Ao contrário do Executivo e do Legislativo, o Judiciário não escolhe seus representantes através de voto popular e, mesmo assim, os três poderes apresentam dinâmicas parecidas em se tratando da inequidade de gênero. “A maior parte do eleitorado brasileiro é feminina e a maior parte dos estudantes do bacharelado em direito hoje é feminina. Como é que nós somos a maioria das estudantes e a maioria do eleitorado e a nossa presença nos espaços de poder ainda é tão insipiente?”, indaga a juíza.
Complementando a reflexão sobre a presença feminina na política, a professora Aryana volta a chamar a atenção para o fato de que muitas das mulheres eleitas no Rio Grande do Norte ainda fazem parte de famílias tradicionais, ligadas à política. “Tivemos Wilma de Faria e Rosalba Ciarlini e tudo mais, mas essas mulheres também pertencem a famílias políticas. A Fátima Bezerra, que é a governadora eleita hoje, ela é um dos nomes [de mulheres] que foram eleitos e não são necessariamente ligados a oligarquias políticas, a famílias tradicionais do estado”.

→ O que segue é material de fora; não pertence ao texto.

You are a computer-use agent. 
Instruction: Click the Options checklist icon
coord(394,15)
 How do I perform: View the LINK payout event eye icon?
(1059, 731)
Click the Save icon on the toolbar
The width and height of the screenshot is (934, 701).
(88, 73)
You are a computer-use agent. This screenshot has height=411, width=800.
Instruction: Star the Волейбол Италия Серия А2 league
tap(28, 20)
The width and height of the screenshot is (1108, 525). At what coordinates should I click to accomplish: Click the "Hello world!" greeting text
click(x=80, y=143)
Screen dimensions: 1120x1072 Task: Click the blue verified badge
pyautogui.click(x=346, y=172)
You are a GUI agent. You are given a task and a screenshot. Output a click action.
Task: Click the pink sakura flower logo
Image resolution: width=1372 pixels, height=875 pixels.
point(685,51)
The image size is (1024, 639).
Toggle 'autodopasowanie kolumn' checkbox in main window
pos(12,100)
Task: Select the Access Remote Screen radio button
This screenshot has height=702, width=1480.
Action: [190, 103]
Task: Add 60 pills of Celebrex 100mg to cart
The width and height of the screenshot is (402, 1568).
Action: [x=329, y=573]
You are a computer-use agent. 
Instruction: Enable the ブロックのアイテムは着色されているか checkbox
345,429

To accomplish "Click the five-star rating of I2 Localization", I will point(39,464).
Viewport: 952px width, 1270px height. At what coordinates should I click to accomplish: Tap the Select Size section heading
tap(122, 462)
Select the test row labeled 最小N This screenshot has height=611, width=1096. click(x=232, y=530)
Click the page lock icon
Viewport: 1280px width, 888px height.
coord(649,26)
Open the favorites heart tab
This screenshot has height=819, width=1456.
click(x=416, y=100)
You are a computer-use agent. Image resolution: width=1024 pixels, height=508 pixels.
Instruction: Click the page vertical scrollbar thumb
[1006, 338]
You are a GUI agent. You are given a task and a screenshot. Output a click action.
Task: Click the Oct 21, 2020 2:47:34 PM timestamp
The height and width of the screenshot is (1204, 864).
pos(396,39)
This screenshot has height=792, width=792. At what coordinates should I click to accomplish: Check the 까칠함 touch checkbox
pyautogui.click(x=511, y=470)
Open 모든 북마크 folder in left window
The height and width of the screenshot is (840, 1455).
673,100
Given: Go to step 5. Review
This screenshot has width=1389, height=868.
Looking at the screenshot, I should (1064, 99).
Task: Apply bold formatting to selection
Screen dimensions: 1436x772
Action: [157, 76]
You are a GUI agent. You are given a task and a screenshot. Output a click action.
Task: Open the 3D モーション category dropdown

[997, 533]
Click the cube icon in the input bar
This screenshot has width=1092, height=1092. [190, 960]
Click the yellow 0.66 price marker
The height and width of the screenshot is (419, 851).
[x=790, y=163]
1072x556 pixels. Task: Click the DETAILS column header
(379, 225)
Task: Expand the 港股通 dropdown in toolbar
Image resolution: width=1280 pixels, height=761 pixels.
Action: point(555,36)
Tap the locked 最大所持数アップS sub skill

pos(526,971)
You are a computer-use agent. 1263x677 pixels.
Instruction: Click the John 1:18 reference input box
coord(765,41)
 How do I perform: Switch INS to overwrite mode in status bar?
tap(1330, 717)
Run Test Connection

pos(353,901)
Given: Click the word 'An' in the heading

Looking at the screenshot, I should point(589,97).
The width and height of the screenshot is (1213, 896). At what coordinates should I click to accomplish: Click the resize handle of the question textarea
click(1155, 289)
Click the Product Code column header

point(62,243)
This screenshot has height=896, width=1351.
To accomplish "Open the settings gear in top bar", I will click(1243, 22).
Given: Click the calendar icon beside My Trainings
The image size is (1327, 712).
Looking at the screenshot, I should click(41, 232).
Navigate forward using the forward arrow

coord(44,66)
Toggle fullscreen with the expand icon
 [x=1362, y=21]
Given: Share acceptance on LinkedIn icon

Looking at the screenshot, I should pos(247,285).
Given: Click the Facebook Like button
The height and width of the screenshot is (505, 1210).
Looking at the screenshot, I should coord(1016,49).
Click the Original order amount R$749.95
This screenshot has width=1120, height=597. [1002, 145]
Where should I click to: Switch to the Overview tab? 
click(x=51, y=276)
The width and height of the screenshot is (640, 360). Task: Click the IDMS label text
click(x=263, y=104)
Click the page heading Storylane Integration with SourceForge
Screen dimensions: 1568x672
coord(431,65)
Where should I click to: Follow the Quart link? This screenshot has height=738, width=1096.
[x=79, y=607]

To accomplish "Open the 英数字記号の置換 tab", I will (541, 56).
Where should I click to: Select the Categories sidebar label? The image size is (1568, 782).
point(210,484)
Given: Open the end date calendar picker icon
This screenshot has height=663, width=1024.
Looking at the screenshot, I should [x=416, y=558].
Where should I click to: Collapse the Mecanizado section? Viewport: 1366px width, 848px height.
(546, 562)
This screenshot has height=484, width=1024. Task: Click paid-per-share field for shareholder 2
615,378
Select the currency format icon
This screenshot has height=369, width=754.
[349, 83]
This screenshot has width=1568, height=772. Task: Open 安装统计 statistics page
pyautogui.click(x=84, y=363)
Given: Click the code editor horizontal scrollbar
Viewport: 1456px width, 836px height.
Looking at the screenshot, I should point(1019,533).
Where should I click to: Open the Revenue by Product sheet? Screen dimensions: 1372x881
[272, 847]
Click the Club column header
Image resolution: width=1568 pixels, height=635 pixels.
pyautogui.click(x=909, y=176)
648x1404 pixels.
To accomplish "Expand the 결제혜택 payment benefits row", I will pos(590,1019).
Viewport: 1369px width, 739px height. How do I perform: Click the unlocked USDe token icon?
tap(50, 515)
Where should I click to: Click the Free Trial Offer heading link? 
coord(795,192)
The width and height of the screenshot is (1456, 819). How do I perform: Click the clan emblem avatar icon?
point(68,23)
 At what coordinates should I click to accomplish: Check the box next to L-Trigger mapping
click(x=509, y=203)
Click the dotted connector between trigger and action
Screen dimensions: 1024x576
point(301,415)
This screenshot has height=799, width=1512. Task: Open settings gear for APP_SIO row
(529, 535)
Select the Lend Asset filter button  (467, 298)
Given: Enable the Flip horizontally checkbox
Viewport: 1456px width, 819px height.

A professora diz que vê o cenário político avançando em termos de diversidade, mas frisa que os avanços ainda não são suficientes. “Ainda estamos para ver mulheres pretas, mulheres indígenas, mulheres trabalhadoras também ocuparem mais esses espaços. A gente agradece às pioneiras, mas queremos que [o acesso à vida política] se amplie ainda mais”.